(Dataset entries)
*** Begin section ***
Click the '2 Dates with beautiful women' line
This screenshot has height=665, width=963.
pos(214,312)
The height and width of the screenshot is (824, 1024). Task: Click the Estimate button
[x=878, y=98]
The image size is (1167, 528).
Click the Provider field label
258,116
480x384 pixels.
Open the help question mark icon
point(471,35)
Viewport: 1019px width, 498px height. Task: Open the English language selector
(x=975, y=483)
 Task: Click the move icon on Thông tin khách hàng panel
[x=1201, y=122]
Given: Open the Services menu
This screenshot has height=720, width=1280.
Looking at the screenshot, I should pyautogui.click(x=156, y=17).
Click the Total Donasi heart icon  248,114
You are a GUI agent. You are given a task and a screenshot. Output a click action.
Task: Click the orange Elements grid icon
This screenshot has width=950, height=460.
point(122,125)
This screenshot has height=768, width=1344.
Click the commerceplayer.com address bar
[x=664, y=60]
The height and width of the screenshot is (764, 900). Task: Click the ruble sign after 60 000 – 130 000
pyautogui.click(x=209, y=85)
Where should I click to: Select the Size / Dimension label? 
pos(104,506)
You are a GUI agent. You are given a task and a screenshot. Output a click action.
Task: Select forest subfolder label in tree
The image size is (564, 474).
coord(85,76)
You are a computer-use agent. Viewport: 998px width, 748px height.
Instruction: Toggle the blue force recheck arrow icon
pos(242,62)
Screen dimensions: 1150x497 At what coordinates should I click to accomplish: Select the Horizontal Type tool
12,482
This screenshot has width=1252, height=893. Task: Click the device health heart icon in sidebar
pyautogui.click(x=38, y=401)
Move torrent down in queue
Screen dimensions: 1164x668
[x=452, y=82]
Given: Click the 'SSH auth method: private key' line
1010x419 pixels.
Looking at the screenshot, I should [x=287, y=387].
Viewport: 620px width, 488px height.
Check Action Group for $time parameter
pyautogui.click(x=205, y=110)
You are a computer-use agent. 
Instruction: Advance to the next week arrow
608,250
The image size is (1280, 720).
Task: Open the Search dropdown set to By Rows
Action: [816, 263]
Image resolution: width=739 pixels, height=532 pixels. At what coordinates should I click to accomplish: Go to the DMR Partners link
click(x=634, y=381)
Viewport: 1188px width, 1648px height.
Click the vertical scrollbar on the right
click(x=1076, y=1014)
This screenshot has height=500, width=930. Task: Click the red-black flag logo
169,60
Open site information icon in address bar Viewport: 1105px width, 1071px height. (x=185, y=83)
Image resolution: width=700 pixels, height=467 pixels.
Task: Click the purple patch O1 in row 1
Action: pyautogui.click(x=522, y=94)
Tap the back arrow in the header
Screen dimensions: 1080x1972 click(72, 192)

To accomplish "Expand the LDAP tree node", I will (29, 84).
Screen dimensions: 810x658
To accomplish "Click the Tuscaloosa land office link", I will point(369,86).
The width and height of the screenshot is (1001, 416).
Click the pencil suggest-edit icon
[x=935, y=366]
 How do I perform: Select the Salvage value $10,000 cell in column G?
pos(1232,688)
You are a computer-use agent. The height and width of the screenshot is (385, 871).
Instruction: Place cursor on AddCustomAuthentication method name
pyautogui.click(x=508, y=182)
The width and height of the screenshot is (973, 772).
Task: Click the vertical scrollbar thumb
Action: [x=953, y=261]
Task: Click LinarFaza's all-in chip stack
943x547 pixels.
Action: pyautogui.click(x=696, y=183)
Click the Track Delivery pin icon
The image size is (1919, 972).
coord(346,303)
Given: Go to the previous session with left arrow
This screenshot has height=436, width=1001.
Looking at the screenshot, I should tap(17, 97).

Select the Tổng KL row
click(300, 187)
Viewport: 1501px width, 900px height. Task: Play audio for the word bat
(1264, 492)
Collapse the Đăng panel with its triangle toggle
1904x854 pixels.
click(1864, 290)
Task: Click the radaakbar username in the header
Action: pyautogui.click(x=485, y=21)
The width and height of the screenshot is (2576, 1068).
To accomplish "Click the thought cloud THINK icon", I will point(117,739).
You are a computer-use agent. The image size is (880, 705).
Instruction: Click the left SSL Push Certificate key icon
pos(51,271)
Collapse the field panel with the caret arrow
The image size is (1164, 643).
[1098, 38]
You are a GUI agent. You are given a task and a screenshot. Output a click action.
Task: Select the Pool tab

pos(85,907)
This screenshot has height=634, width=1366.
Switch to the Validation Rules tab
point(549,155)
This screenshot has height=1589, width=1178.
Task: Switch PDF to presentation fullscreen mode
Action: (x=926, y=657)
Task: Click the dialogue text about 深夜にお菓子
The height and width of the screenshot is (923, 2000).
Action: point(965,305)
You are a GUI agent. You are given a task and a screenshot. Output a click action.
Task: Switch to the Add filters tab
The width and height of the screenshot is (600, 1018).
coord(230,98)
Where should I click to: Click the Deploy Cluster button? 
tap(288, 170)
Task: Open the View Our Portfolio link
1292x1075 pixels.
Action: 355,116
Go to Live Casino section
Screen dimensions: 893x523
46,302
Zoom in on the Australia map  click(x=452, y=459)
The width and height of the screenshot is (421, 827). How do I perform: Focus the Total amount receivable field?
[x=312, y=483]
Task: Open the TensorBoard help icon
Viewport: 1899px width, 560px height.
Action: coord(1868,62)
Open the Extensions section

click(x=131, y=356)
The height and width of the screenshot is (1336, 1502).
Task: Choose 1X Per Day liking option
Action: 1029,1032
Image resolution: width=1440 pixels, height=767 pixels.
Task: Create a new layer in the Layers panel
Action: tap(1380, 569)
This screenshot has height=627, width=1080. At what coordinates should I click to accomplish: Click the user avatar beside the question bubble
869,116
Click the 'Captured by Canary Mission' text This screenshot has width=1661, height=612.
*** End section ***
Task requirements —
In the entries above, identify each line that includes the string "Collapse", then copy it.

Written answer —
Collapse the Đăng panel with its triangle toggle
Collapse the field panel with the caret arrow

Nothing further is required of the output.